06 - Example:- Driving a DC motor using PWM and a motor controller

The first thing to note is that you cannot connect a DC motor directly to the output pins of your microcontoller - you'll blow up the microcontroller. You need to have a bunch of electronics in between the two. This circuit is called a 'motor controller', 'motor driver' or an 'H-Bridge'. The forum on this site has various discussions on this topic. I have created a tutorial giving various motor controller designs here but the following example will work equally with other circuitry.


To drive a DC motor we will use a PWM signal and vary the duty cycle to act as a throttle: 100% duty cycle = full speed, 0% duty cycle = coast, 50% duty cycle = half speed etc.

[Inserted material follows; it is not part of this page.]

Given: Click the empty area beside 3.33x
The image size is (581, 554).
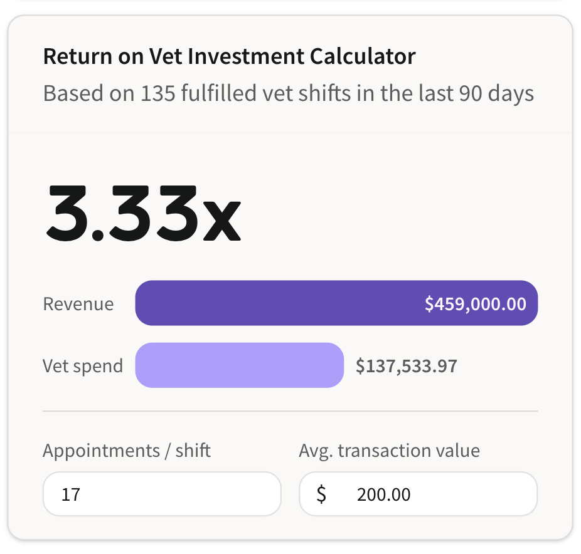Looking at the screenshot, I should (389, 214).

Unlike a servo a DC motor doesn't have any pre-requisite for the frequency of the PWM signal so it is an area that you can experiment with. However: if the PWM frequecy is very low then the motor will rotate in a sequence of 'jerks', a slightly higher frequency and the motor will make an audible 'hum'. So you need to increase the PWM frequency until this stops.


The other consideration is that if your driver circuitry uses MOSFETs then the PWM frequency should never exceed the switching speed of the MOSFET. If you are building your own H-Bridge then it is best to use 'PWM optimised MOSFETs' as they provide improved energy efficiencies- google for it - in which case your PWM frequency may need to be set up to use a particular frequency. So check the datasheets for the MOSFETs being used.

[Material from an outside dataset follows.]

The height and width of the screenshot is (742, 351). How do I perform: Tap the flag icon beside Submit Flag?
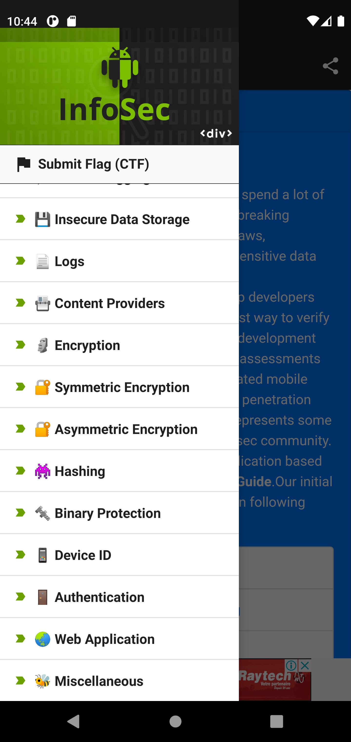24,164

Also check out how your controller board copes with forward and reverse. Some controllers use the PWM for speed and another pin to set direction (forward or reverse). Other controllers achieve it all in the one PWM signal e.g. duty cycles < 50% are reverse and > 50% are forward.



Assuming we are driving more than one drive motor then we will choose either a 'Phase Correct' or a 'Phase and Frequency Correct' mode rather than 'Fast PWM' - as discussed earlier. The relevant formulas for these modes are:

Output_PWM_Frequency = Clock_Speed / (2 * Prescaler * TOP)


TOP = Clock_Speed / (2 * Prescaler * Output_PWM_Frequency)


Looking at the different modes of operation in the reference section you will see that all the Timers provide 8-bit Phase Correct mode with a fixed value for TOP of 255. This gives us 256 different speeds to choose from - which is more than ample. So can we use these? Using the first equation, and assuming an 8MHz process clock speed, then the highest PWM frequency we can achieve is to use a prescaler of 1:-

Output_PWM_Frequency = 8,000,000 / (2 * 1 * 255) = 8,000,000 / 510 = 15,686Hz

Without knowing your driver then I can't comment as to whether this is ok or not. If the PWM frequency needs increasing then you will need to use the Phase Correct mode that allows you to specify the value of TOP via register ICRx. Reducing TOP to a value below 255 will increase the overall frequency at the expense of having less individual speed settings. ie halving TOP will double the frequency but give you half the number of speed settings.


But lets assume that the above figures are satisfactory and that we are using Timer2 on an 8MHz ATMega8. Here's the code:-

TCCR2 = 0; // Turn all PWM whilst setting up

// Select 8 bit phase correct with TOP=255

TCCR2 |= (1<<WGM20);

// Select prescaler = 1

TCCR2 |= (1<<CS20);

// Turn on the PWM channel using non-inverting mode

TCCR2 |= (1<<COM21);


We can now vary the speed by changing the value of OCR2 between 0 and 255. The PWM output will appear on pin OC2.